PASSAGE GIVEN:

For the most part the Issaquah School District passed. However as a district, it did not pass in:

• Elementary special education reading

• Elementary special education math

• Elementary low income reading

• Middle school special education reading

• Middle school special education math

• Middle school Hispanic math

• Low income math.

Issaquah Valley Elementary School did not pass AYP in low income reading, although district officials are appealing that result.

Liberty High School did not pass AYP in special education reading, special education math or Asian participation, although the district is appealing the latter.

None of the four middle schools made AYP.

Beaver Lake Middle School and Pine Lake Middle School did not pass in special education reading or special education math. Issaquah Middle School did not pass in special education reading, special education math or low income math. Maywood Middle School did not meet AYP in the special education and low income math.

Tiger Mountain High School did not meet AYP for the second year in a row due to the graduation requirement cell, however Tiger Mountain is not an Title 1 school so there are no sanctions.

Statewide, only one district with 2,000 or more students met AYP this year. The more students, the more difficult it is to achieve AYP, Niegowski said.

Many of the largest schools have already gone into the “Improvement” stage. Of the 10 largest school districts in the state only Lake Washington and Puyallup are not entering “Improvement.”

YOUR TASK: Continue the article on the Issaquah School District's AYP results from where it stops.

DATA SHOWN:
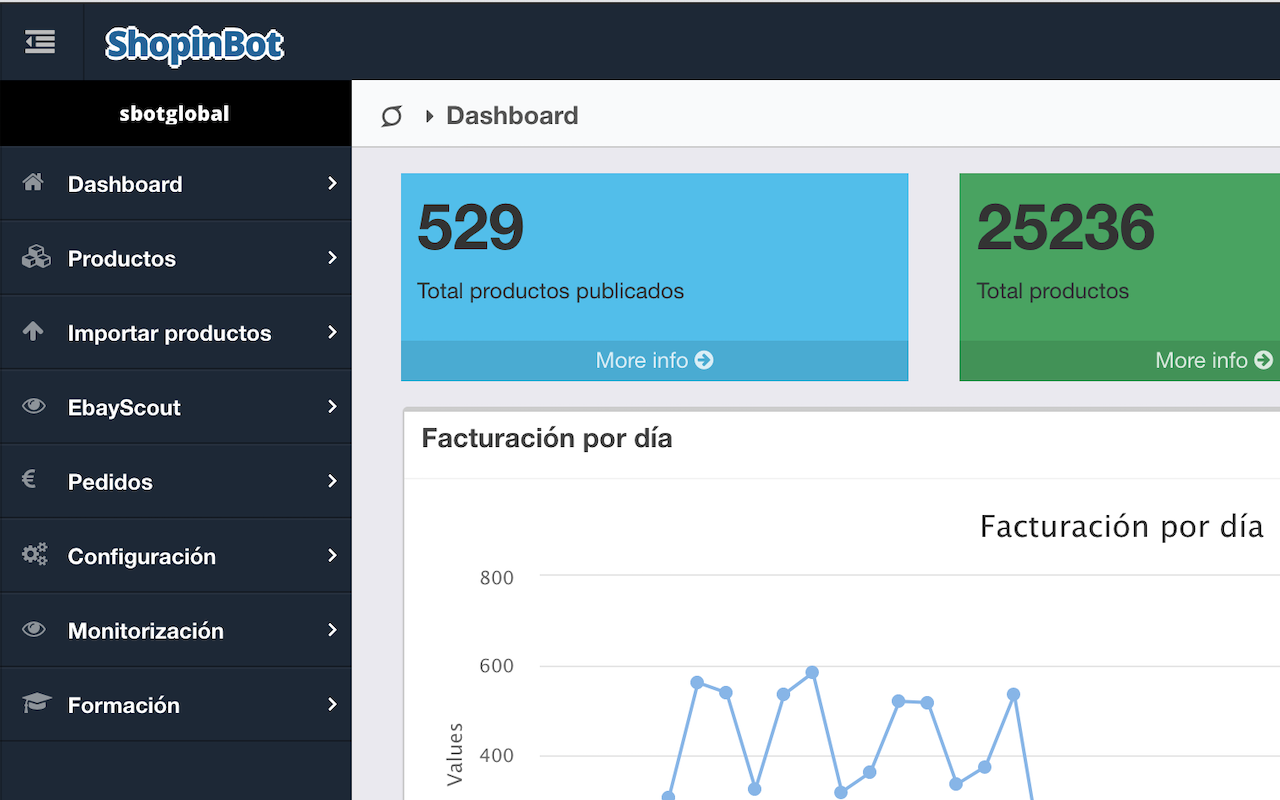Click the gears icon beside Configuración
This screenshot has width=1280, height=800.
(x=35, y=555)
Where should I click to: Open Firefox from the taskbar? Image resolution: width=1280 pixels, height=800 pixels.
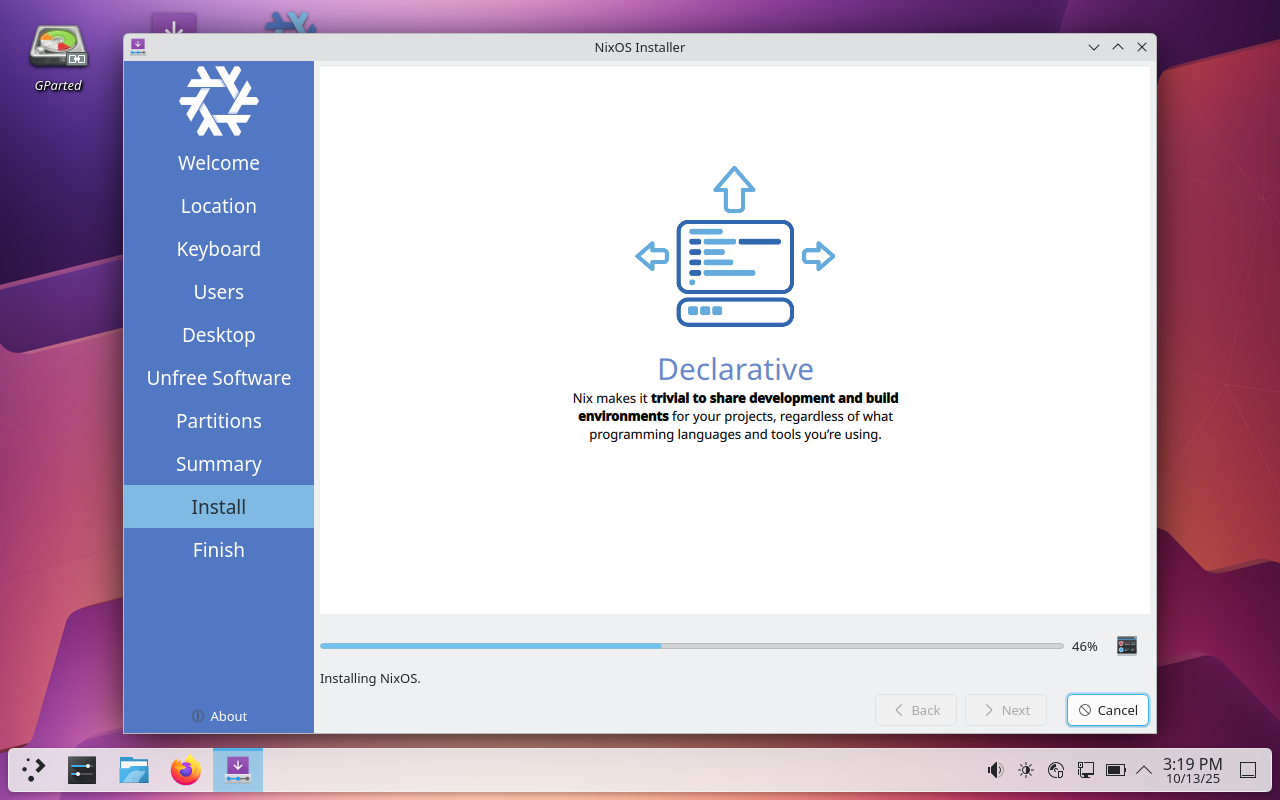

TASK OUTPUT:
Lake Washington, the sixth-largest district in the state, does have four schools that are entering “Improvement” this year. Only one, John Muir Elementary School, is Title 1 and thus faces consequences. The other schools, BEST High School, Kirkland Junior High and Kamiakin Junior High are on “Improvement” status but don’t have any consequences, similar to Tiger Mountain.

In Muir Elementary limited English students did not meet AYP in reading and math, and low income students did not meet AYP in math. Kirkland Junior High did not meet the target in special education for reading and math. BEST did not have enough students taking the WASL, so the school missed on the participation cell and Kamiakin Junior High did not meet AYP for special education students, Hispanic students and low income students for reading and math.

Lake Washington’s Community School is in step 3 of “Improvement” because too few students took the WASL. Parents at the choice school have stated that they don’t approve of standardized testing. However, the Community School does not receive Title 1 funding and does not face any consequences.

Speaking of all school districts, Sharon Manion, director of Assessment for ISD, said, “We’re not failing schools. … They are doing great things on a daily basis. We’re not making AYP, but we are not a failing school.”